Extrait du document
=-=-=

Le bon sens hélas! n’est pas la chose au monde la mieux partagée. Mais il arrive parfois qu'au fond de la détresse ou au sommet de la joie, nous sommes frappés, comme par l’éclair, par la lueur brève de la question radicale : Et si notre paradis était faux, artificiel? Si nous étions dans l’illusion comme le prisonnier dans la caverne de Platon? «L’enfer, disait Simone Weil, c’est le paradis par erreur.» Faut-il exclure que notre bonheur à ras le sol ne soit que l’alibi de l’extase des sommets? «La perte de l’âme est indolore,» disait Gustave Thibon. Attrition : usure par frottement dit mon dictionnaire. Se pourrait-il que nous soyons victimes d’attrition, que nos facultés les plus précieuses se soient usées à force de se frotter aux simulacres de la vie?

C’est seulement dans la mesure où des interrogations de ce genre ont pu filtrer à travers notre agitation quotidienne que nous pouvons nous intéresser aux auteurs radicaux, mais alors, quand nous avons fait tous les efforts nécessaires pour sortir de notre caverne médiatique, quel enchantement. Un nouveau monde nous est donné à l’intérieur de celui-ci. Ce nuage qui court dans le ciel, je ne le voyais même pas, mais voici qu'il donne un sens à l’univers que j’aperçois enfin dans sa totalité. «Dans une culture en croissance, écrit Mumford, même les détails les plus triviaux de l’existence acquièrent un sens par leur appartenance au tout (whole). Dans une culture en désintégration, même les grandes ambitions et les plans audacieux sont insignifiants, parce que le sentiment vivant d’appartenance au tout a disparu » 5

Autre risque : la standardisation. Presque tous les produits que nous achetons, à commencer par nos aliments, ont subi ce sort, nos fromages par exemple: ils étaient uniques et d’une qualité qui variait avec les conditions complexes et extrêmes dans lesquelles ils mûrissaient. Ils sont aujourd’hui standardisés: tous les mêmes, imperceptiblement meilleurs avant une certaine date et moins bons après.

=-=-=

Données fournies
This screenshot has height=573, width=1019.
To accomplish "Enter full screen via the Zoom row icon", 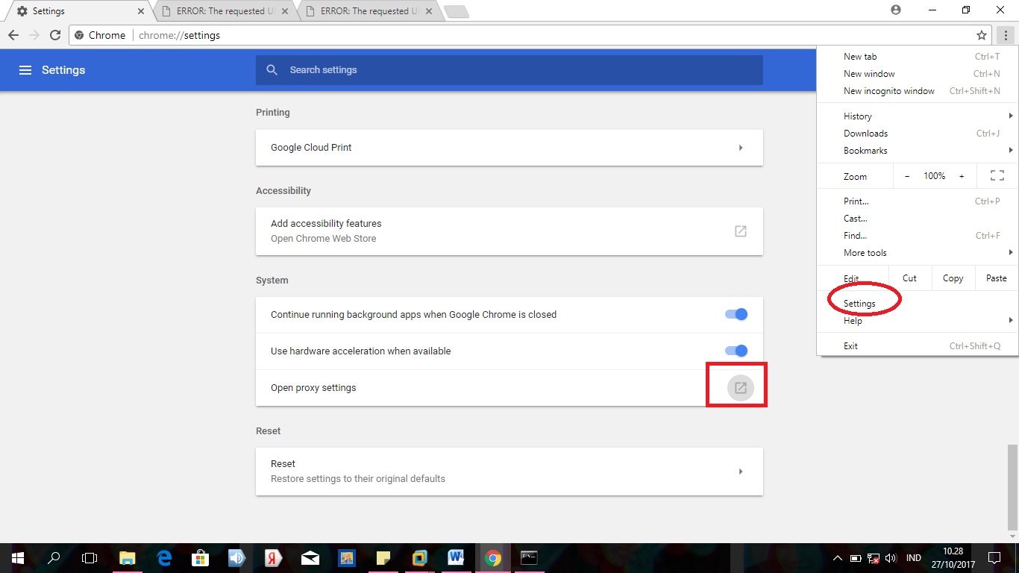I will coord(997,175).
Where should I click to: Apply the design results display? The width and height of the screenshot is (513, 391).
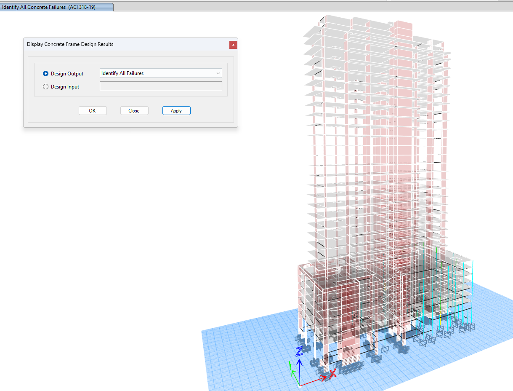point(176,111)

=-=-=

Consignes
a. Relevez toutes les personnes nommées dans l'extrait.
b. Résumez l'extrait en deux phrases.
c. Reproduisez le passage de l'extrait qui s'ouvre sur les mots contenant "Le bon sens" et se ferme sur "simulacres de la vie?".
Les lignes ne jouent aucun rôle dans ce travail.

Corrigé
a. Platon, Simone Weil, Gustave Thibon, Mumford

b. L'extrait invite à se demander si notre bonheur ne serait pas une illusion et si nos facultés les plus précieuses ne se seraient pas usées à force de se frotter aux simulacres de la vie. Ce n'est qu'à partir de telles interrogations que l'on peut s'intéresser aux auteurs radicaux et découvrir un monde où tout prend sens, tandis que la standardisation a rendu uniformes des produits autrefois uniques, comme les fromages.

c.
Le bon sens hélas! n’est pas la chose au monde la mieux partagée. Mais il arrive parfois qu'au fond de la détresse ou au sommet de la joie, nous sommes frappés, comme par l’éclair, par la lueur brève de la question radicale : Et si notre paradis était faux, artificiel? Si nous étions dans l’illusion comme le prisonnier dans la caverne de Platon? «L’enfer, disait Simone Weil, c’est le paradis par erreur.» Faut-il exclure que notre bonheur à ras le sol ne soit que l’alibi de l’extase des sommets? «La perte de l’âme est indolore,» disait Gustave Thibon. Attrition : usure par frottement dit mon dictionnaire. Se pourrait-il que nous soyons victimes d’attrition, que nos facultés les plus précieuses se soient usées à force de se frotter aux simulacres de la vie?